Yes I agree, when you put them side-by-side like the that, the IBS definitely looks brighter than the L1D.

Of course, the other confound is the monitor/graphics card settings of the user. I regularly use a number of systems, and I know beamshots can look VERY different depending on your config. This is why I also always do multiple exposures - hopefully everyone can see something relevant that way.

That is also why I tend to trust my lightbox and ceiling bounce for overall output estimates.  But it's great to see actual beamshots taken in the same location. Thanks again!


----------



## UnknownVT (Apr 17, 2008)

*Re: JETbeam JET-1 MkII IBS Comparison Review*

Jet-1 MkII IBS on Low/Minimum -

using NiMH vs. Fenix L1D-Q5 NiMH Low








using 3.7V rechgargeable Li-Ion 14500 vs. Fenix L1D-Q5 NiMH Low








The Jet-1 MkII IBS's minimum low is indeed a very useful low - substantially lower than the low of the Fenix L1D-Q5.

I don't quite understand why the minimum low on NiMH and Li-Ion look about the same brightness - as the JETbeam's low is achieved by (very fast) PWM so should be a percentage of the max brightness - since max on Li-Ion is rated at 225 lumens and max on NiMH is rated at 130 lumens - there should be a ~73% difference in brightness yet compared to the Fenix L1D-Q5 Low on NiMH (only - so a constant - ie: the same brightness in both sets of beamshots) the levels of the JET-1 on Li-Ion or NiMH look about the same ......?


----------



## UnknownVT (Apr 21, 2008)

*Re: JETbeam JET-1 MkII IBS Comparison Review*

The comparison of the JET1 MkII IBS on minimum Low with the Fenix L1D-Q5's Low was not very satisfactory - since the Fenix Low was quite a bit brighter than the minimum low of the JET-1 MkII IBS.

JET1 MkII IBS minimum Low vs. classic ArcAAA (circa ~2003) both on NiMH








This more like it as they are more comparable....

Jet1 MkII IBS minimum Low using 3.7V rechargeable Li-Ion 14500 vs. Arc AAA NiMH -








These sets of beamshots with a more comparable level of a classic ArcAAA do confirm what I said above - that the minimum low on NiMH or 14500 Li-Ion are about the same


----------



## Dead_Nuts (Apr 22, 2008)

*Re: JETbeam JET-1 MkII IBS Comparison Review*

Anyone else having issues with their IBS? Mine exhibits a mode memory, even though the manual states it should have none. BOG says all the ones they've checked do the same thing and think the "no memory" statements are a misprint.

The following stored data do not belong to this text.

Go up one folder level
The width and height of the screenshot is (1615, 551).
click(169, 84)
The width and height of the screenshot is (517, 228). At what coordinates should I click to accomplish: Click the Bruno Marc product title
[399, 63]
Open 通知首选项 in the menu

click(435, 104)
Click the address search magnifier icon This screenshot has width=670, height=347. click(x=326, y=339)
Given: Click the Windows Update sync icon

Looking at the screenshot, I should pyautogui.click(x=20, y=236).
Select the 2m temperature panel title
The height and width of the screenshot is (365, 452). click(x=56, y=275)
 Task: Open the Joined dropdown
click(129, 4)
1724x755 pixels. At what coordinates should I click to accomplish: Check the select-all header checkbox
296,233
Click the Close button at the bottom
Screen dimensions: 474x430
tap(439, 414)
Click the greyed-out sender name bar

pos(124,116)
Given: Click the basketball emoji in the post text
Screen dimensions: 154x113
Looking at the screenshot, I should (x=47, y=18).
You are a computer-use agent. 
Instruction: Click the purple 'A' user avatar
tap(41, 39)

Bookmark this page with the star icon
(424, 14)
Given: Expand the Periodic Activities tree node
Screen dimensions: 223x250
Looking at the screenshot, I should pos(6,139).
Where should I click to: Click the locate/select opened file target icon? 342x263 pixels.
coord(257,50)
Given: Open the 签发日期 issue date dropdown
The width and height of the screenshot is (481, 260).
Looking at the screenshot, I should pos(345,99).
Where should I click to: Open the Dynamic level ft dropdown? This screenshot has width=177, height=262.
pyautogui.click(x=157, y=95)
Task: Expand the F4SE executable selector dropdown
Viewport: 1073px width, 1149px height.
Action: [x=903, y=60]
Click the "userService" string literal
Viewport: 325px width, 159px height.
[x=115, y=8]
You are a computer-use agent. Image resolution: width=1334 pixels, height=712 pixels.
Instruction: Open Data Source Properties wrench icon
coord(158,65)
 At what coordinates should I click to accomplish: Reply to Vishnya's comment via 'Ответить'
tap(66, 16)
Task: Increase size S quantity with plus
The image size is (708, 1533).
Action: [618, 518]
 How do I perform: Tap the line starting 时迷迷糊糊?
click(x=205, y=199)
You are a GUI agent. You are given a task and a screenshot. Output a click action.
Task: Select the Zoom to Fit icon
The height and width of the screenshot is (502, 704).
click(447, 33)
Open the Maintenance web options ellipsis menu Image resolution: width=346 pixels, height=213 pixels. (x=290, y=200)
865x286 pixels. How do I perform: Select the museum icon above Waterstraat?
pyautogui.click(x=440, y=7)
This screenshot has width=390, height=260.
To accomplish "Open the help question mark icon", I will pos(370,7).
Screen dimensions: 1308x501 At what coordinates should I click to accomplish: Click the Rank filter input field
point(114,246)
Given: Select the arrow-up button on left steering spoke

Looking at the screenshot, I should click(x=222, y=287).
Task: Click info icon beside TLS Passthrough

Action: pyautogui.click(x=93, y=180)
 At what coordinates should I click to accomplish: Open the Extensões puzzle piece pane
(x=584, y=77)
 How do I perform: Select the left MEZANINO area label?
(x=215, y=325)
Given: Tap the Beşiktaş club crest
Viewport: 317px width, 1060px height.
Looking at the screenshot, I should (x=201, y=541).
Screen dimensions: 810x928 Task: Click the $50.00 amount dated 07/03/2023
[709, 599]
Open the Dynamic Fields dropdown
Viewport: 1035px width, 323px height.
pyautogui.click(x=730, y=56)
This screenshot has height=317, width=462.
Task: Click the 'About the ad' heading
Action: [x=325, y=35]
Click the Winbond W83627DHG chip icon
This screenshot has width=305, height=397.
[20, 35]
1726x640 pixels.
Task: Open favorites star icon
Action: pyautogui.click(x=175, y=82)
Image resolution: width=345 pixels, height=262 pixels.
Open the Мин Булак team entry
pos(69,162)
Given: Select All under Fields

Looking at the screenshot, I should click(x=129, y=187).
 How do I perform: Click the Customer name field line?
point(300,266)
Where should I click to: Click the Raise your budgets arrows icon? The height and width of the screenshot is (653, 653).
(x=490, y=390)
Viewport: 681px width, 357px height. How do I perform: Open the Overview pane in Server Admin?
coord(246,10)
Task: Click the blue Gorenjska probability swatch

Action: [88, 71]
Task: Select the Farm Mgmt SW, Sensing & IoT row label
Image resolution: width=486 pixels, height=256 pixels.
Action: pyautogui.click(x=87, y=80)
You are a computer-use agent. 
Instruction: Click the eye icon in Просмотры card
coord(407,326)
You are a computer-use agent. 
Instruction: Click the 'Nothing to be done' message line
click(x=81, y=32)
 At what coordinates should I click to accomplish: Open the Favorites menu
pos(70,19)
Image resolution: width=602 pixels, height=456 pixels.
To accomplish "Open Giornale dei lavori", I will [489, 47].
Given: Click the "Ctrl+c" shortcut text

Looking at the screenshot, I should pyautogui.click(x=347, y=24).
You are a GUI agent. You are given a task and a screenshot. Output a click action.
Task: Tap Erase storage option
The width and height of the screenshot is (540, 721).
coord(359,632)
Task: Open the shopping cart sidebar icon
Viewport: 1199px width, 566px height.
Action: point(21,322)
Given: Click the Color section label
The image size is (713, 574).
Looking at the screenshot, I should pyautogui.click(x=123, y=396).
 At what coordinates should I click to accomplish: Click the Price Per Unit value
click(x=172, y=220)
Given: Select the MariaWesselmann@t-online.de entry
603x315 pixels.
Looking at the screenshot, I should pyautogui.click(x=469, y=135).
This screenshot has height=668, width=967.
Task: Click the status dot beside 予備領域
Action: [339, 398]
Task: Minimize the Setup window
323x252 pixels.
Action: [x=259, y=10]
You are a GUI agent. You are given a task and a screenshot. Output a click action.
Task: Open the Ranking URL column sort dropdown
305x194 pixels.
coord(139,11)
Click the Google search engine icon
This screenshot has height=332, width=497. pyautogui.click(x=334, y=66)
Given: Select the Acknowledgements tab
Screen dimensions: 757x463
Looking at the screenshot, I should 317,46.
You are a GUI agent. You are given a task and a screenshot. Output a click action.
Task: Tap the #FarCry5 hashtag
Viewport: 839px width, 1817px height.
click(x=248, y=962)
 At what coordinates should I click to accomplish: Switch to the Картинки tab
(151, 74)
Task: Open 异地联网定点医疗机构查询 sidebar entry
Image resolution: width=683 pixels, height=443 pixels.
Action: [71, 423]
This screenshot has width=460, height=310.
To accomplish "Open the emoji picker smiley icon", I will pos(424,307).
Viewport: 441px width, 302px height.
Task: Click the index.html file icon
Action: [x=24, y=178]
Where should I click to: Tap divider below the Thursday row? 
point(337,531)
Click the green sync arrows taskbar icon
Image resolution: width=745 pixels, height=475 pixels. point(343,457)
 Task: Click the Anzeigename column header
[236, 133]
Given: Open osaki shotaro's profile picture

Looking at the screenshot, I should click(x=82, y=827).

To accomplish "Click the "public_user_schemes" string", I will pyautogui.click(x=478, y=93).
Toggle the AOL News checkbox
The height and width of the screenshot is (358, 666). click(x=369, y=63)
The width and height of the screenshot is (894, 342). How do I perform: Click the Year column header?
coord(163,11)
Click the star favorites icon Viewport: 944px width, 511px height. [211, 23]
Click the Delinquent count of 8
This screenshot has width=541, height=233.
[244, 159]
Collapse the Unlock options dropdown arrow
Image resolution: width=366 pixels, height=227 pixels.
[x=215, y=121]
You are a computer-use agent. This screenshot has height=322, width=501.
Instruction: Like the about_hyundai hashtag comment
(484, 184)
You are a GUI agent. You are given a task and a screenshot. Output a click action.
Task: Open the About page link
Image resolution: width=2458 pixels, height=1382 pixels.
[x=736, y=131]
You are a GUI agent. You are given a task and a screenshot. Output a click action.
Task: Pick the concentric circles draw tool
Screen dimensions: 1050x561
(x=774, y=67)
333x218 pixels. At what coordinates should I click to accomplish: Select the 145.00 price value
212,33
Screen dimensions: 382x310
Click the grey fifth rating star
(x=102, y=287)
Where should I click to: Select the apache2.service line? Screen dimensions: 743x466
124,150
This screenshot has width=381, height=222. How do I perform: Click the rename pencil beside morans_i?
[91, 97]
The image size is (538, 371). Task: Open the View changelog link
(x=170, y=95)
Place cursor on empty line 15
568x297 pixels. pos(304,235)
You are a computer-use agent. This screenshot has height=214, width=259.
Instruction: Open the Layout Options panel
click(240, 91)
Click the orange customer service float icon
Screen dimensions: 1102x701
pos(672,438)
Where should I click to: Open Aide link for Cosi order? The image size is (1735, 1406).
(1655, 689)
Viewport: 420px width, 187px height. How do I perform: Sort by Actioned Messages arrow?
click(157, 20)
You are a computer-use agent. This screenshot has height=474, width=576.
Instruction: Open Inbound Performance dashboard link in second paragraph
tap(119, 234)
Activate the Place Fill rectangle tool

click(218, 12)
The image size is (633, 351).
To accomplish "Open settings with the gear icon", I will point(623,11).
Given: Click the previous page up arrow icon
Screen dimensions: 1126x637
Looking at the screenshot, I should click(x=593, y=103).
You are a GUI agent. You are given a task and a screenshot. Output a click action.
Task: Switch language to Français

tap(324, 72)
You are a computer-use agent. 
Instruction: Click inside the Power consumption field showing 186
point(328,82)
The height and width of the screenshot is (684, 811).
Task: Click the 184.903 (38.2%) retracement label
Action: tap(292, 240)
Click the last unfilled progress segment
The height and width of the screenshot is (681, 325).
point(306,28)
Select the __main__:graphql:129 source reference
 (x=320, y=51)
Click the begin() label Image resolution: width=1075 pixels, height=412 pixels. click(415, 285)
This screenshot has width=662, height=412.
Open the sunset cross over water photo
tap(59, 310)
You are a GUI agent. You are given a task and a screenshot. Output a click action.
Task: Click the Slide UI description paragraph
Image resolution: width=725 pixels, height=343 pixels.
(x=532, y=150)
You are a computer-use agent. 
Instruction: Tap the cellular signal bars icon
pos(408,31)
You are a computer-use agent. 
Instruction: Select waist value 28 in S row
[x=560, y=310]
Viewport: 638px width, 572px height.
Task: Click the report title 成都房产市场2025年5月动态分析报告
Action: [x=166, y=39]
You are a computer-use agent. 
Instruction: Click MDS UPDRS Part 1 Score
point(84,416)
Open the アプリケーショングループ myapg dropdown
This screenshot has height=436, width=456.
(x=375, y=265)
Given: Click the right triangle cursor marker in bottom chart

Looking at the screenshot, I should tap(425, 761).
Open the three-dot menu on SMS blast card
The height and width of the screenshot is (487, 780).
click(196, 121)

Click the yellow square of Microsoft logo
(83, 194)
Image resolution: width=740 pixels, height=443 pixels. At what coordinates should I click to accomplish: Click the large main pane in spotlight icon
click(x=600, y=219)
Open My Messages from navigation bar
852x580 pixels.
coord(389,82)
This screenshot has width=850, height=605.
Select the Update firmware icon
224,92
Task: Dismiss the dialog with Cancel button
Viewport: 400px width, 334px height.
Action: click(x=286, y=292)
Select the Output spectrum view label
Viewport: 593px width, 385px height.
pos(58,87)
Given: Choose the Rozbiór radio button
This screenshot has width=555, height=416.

Also, I cannot program this thing with any degree of competence. I enter the brightness setting mode and turn the light off when the desired brightness is on. But when I turn it back on (even waiting for an hour or more) it has some strobe or signal assigned to it - even though I never entered the special functions menu. 

In addition, I cannot get this light to reset no matter what I do.

Do I have a bad light or is this model just that crappy?


----------



## Nake (Apr 22, 2008)

*Re: JETbeam JET-1 MkII IBS Comparison Review*

If I leave mine off for more that 5 sec. no memory, less the 5 and it comes on in the next mode from where I was.

I did have some trouble setting the modes. I just kept at it and got to where I wanted it.


----------



## Dead_Nuts (Apr 22, 2008)

*Re: JETbeam JET-1 MkII IBS Comparison Review*

It doesn't matter how long I leave mine off for. The next day, it will turn on with the next consecutive mode from where it was turned off. And, I spent a few hours trying to program this thing without once getting it to do what I wanted.

Now, I may not be the brightest bulb on the tree, but I have many programmable lights and have no issues with any of the others.


----------



## UnknownVT (Apr 22, 2008)

*Re: JETbeam JET-1 MkII IBS Comparison Review*



Dead_Nuts said:


> It doesn't matter how long I leave mine off for. The next day, it will turn on with the next consecutive mode from where it was turned off. And, I spent a few hours trying to program this thing without once getting it to do what I wanted.
> 
> Now, I may not be the brightest bulb on the tree, but I have many programmable lights and have no issues with any of the others.


 
This is obviously not normal - I thnk you simply have a bad one - I'd contact your JETbeam dealer and get it exchanged.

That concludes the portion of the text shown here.